Let There Be Light

I've only attended one of my high school class reunions, and that was by accident.

Years ago, when I was editing my hometown newspaper, I was trying to learn why county government officials were being so secretive about a certain project, and decided to take one of the commissioners to dinner, admittedly an unusual step.

We had just gotten to a point in the evening when the moment seemed right to start asking the tougher questions when a woman came to our table and touched my shoulder.

I thought she was a waitress and went to move my cup to make her pouring the coffee easier when I looked up and saw someone who looked vaguely familiar.

“Aren't you …?” I asked.

Yes, she answered, and when I further asked what in the world she was doing in town and why was she here at the restaurant, she explained that our class was having its reunion in the banquet room next door and why wasn't I there?

My first Lincoln Homecoming I spent the evening at the Executive Inn trailing along behind one of our photographers, going from room to room and class to class, meeting alumni in their 80's and those who seemed to me to be too young to be pumping beer out of a keg.

Truth be told, it seemed to me the older folks were having the better time.

“Sit down, sit down, you need to hear THIS story,” someone with a huge smile on his face who looked familiar said to me.

It was Rex Early, Class of '52, a former state Republican Party chairman who had run for the GOP gubernatorial nomination in 1996 and whom I had met years ago at the Statehouse.
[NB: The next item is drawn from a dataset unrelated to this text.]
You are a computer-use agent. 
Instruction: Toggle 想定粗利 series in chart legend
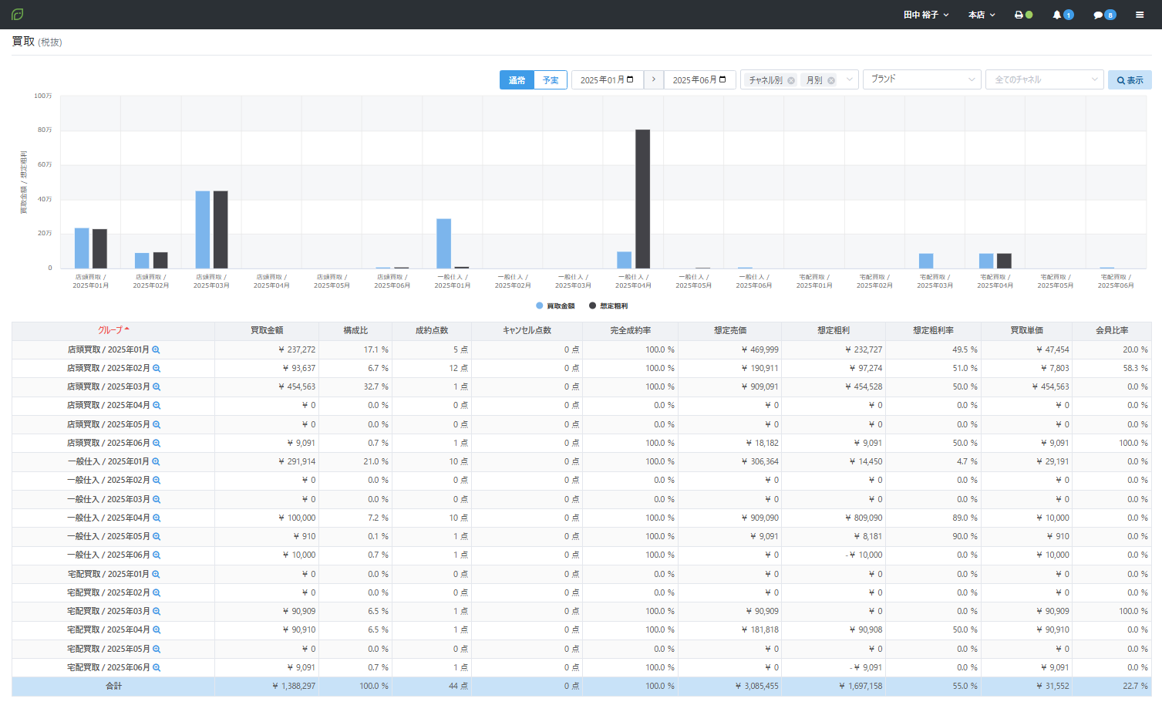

“Say, I didn't know you went to Lincoln,” he said, giving me the impression were it indeed the case I had, and he'd known about it, we'd have gotten along better before.

The crush of the crowd in the hallway moved me beyond the doorway to his class reunion suite, so I never got to set the record straight. But it didn't matter; we'd gotten along well enough during our Statehouse days.

This year marks my 18th year of being around Lincoln Homecoming, and I have to say it never ceases to amaze me how many alumni return, again and again, for the festivities.

For a fair number, Homecoming (which I've conceded, after years of arguing to the contrary, is always to be capitalized when referring to Lincoln Homecoming), it's the only time they return — except perhaps for funerals, which for some classes have, unfortunately, become more frequent.

I've sometimes felt like an anthropologist studying a lost culture when it comes to Homecoming, trying to determine why, unlike any other place I know about, this weekend is so special here, why an event many would think to have sort of died out after 25 years or so has lasted now into its seventh decade.

And while it may be showing signs of weakening just a little, Homecoming certainly looks to still have enough gas in the tank to continue running another decade, perhaps even two.

There just has to be something special about the weekend that will lead people to start planning for their next Homecoming on Sunday — if not, in fact, this afternoon!

Not even my infrequent returns to campus at Bloomington for an Indiana University Homecoming have really measured up to what this weekend means for Lincoln alumni.

And it's not just that, more often than not, the football is better here.

Four years as a Hoosier can't replicate in the heart what 12 years of being an Alice breeds there — cream and crimson will never wash over Lincoln green.